* Problem
Beginning with the line that holds "Gadgets & IT (881, 132)" in the data below, give again every line through the one that holds "Tech (396, 14)", exactly as written.
===============
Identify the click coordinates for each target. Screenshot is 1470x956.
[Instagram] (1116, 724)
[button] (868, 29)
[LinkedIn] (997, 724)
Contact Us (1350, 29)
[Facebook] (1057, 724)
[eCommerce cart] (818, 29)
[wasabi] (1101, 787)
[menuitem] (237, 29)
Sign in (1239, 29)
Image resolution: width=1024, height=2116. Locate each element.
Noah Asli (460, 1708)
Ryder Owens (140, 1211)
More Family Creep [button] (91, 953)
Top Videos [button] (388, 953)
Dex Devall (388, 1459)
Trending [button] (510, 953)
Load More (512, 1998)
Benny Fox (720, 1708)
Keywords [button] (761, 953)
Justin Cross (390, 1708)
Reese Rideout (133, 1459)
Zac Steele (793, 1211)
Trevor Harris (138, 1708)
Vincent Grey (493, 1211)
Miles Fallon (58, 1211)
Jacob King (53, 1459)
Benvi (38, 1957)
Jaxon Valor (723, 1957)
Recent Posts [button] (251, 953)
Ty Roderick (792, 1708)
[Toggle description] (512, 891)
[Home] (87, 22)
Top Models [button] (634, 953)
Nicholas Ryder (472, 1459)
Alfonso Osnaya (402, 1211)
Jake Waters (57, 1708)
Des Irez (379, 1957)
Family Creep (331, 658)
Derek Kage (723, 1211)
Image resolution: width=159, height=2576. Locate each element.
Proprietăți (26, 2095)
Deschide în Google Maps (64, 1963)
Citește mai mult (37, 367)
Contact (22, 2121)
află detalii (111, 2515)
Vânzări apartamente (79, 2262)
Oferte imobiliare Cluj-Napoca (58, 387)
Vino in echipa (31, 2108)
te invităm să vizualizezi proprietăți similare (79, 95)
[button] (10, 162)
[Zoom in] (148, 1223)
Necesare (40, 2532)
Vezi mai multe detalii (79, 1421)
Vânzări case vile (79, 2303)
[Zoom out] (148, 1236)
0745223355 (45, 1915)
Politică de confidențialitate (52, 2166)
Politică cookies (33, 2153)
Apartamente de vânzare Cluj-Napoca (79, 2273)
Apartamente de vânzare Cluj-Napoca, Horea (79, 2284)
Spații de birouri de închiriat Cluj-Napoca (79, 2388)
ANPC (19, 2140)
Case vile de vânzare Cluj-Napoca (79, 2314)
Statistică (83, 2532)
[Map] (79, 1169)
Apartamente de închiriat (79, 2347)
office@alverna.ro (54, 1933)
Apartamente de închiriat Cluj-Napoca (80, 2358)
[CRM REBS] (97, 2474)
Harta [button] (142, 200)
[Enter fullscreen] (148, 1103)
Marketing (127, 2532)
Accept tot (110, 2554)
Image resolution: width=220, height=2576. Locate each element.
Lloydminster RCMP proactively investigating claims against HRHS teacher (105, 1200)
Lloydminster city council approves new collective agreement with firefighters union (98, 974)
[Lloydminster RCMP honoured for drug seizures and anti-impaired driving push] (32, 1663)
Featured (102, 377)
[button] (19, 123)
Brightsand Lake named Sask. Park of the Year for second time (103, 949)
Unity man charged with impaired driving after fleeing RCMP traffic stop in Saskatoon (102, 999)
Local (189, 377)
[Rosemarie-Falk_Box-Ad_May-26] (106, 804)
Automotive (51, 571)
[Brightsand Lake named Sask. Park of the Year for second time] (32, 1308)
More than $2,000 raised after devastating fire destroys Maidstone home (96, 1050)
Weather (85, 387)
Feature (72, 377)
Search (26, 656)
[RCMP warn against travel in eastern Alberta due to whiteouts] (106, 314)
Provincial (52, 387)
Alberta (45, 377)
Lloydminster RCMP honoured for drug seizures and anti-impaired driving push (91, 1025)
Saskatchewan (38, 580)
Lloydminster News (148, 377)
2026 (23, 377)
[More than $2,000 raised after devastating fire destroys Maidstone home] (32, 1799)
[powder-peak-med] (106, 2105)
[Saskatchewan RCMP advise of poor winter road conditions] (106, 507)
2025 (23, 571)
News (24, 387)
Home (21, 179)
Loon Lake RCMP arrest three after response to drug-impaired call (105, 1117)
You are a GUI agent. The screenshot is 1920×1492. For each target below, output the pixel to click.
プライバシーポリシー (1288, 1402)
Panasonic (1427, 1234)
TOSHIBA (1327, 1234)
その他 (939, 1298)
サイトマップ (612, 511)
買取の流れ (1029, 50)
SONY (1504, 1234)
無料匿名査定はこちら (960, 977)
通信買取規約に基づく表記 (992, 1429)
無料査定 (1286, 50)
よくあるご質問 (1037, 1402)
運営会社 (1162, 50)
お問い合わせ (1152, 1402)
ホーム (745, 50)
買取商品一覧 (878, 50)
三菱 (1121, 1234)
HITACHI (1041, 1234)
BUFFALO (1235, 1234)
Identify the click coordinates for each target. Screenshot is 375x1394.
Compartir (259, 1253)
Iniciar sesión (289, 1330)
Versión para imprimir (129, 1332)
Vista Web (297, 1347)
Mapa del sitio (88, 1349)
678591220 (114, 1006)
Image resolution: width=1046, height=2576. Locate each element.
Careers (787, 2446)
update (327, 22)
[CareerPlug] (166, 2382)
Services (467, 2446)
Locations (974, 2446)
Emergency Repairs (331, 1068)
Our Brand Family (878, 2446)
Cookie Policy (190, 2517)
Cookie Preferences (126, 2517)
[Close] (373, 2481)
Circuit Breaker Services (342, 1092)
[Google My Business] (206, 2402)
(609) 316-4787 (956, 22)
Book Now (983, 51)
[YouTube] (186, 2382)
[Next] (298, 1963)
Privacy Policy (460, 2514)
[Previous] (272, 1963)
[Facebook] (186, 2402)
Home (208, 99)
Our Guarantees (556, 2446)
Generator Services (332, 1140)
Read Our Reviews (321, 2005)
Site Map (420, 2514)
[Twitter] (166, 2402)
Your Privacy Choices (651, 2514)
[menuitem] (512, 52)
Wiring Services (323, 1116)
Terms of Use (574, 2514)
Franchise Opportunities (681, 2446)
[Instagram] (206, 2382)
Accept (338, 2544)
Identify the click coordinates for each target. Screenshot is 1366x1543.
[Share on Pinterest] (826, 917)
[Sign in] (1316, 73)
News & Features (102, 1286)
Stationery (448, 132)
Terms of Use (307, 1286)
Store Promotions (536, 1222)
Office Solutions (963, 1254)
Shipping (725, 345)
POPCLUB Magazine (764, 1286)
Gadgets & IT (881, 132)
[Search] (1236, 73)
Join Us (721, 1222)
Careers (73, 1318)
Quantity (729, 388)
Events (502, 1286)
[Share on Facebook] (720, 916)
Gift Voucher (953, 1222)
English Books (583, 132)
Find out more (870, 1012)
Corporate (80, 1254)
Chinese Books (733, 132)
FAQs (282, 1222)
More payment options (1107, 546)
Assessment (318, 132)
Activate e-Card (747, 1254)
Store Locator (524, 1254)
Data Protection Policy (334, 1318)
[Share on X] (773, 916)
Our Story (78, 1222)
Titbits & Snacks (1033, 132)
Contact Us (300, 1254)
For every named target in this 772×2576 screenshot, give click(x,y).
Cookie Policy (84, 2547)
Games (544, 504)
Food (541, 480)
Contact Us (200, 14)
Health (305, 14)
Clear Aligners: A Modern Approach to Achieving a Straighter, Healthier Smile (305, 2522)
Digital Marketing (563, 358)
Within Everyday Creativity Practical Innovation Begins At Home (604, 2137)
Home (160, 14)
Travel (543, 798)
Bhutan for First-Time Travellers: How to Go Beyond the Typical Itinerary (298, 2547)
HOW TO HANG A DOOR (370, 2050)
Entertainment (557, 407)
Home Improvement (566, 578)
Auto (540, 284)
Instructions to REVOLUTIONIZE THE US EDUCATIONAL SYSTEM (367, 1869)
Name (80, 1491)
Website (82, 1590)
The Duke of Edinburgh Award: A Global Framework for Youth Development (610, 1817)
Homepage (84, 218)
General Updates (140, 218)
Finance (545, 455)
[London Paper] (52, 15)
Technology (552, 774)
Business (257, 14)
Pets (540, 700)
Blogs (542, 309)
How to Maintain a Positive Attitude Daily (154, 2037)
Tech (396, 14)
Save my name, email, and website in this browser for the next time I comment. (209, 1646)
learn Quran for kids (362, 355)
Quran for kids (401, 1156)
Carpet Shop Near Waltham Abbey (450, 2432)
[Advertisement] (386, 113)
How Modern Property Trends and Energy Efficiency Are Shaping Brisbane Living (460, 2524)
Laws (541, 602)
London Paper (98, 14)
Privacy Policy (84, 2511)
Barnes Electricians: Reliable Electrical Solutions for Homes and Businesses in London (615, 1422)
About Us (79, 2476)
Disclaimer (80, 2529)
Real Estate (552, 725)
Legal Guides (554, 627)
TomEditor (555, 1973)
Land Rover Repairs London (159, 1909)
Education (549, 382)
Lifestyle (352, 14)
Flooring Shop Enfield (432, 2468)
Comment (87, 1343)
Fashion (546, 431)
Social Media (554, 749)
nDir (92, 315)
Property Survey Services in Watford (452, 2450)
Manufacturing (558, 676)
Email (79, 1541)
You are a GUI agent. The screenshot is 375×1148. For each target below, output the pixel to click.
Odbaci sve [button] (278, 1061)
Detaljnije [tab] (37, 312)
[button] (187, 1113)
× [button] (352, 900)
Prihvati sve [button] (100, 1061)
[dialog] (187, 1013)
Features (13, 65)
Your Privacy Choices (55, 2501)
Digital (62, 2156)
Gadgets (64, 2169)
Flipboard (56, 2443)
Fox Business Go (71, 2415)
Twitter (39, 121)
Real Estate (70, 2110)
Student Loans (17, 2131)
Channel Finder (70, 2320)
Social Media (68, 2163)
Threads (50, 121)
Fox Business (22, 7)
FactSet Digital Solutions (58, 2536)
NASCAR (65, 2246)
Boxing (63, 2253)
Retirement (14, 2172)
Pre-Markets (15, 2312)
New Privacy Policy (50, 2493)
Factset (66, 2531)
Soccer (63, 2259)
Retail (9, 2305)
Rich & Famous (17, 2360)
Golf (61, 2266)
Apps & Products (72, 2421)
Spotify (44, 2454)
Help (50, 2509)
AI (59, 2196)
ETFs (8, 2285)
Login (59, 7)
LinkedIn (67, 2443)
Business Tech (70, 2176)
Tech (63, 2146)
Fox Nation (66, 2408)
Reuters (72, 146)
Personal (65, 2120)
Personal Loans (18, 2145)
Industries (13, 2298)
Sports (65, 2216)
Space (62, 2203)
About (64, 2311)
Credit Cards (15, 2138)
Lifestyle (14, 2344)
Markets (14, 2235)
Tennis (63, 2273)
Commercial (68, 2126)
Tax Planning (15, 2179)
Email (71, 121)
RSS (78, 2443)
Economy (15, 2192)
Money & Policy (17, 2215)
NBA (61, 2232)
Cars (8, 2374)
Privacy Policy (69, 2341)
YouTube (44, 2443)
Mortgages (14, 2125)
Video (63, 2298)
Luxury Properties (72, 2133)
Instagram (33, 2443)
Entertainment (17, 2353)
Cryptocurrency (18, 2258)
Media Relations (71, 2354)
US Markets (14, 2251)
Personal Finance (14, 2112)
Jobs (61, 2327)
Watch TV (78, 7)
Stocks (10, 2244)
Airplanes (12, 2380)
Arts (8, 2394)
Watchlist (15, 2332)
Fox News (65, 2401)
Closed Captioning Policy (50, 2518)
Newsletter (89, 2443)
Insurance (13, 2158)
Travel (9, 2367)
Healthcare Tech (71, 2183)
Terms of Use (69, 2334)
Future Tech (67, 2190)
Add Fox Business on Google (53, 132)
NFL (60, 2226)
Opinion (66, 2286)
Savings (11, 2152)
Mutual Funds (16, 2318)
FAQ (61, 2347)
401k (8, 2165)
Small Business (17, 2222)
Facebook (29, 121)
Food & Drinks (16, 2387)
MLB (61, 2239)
===============
* Solution for this exercise
Gadgets & IT (881, 132)
[Search] (1236, 73)
Join Us (721, 1222)
Careers (73, 1318)
Quantity (729, 388)
Events (502, 1286)
[Share on Facebook] (720, 916)
Gift Voucher (953, 1222)
English Books (583, 132)
Find out more (870, 1012)
Corporate (80, 1254)
Chinese Books (733, 132)
FAQs (282, 1222)
More payment options (1107, 546)
Assessment (318, 132)
Activate e-Card (747, 1254)
Store Locator (524, 1254)
Data Protection Policy (334, 1318)
[Share on X] (773, 916)
Our Story (78, 1222)
Titbits & Snacks (1033, 132)
Contact Us (300, 1254)
For every named target in this 772×2576 screenshot, give click(x,y).
Cookie Policy (84, 2547)
Games (544, 504)
Food (541, 480)
Contact Us (200, 14)
Health (305, 14)
Clear Aligners: A Modern Approach to Achieving a Straighter, Healthier Smile (305, 2522)
Digital Marketing (563, 358)
Within Everyday Creativity Practical Innovation Begins At Home (604, 2137)
Home (160, 14)
Travel (543, 798)
Bhutan for First-Time Travellers: How to Go Beyond the Typical Itinerary (298, 2547)
HOW TO HANG A DOOR (370, 2050)
Entertainment (557, 407)
Home Improvement (566, 578)
Auto (540, 284)
Instructions to REVOLUTIONIZE THE US EDUCATIONAL SYSTEM (367, 1869)
Name (80, 1491)
Website (82, 1590)
The Duke of Edinburgh Award: A Global Framework for Youth Development (610, 1817)
Homepage (84, 218)
General Updates (140, 218)
Finance (545, 455)
[London Paper] (52, 15)
Technology (552, 774)
Business (257, 14)
Pets (540, 700)
Blogs (542, 309)
How to Maintain a Positive Attitude Daily (154, 2037)
Tech (396, 14)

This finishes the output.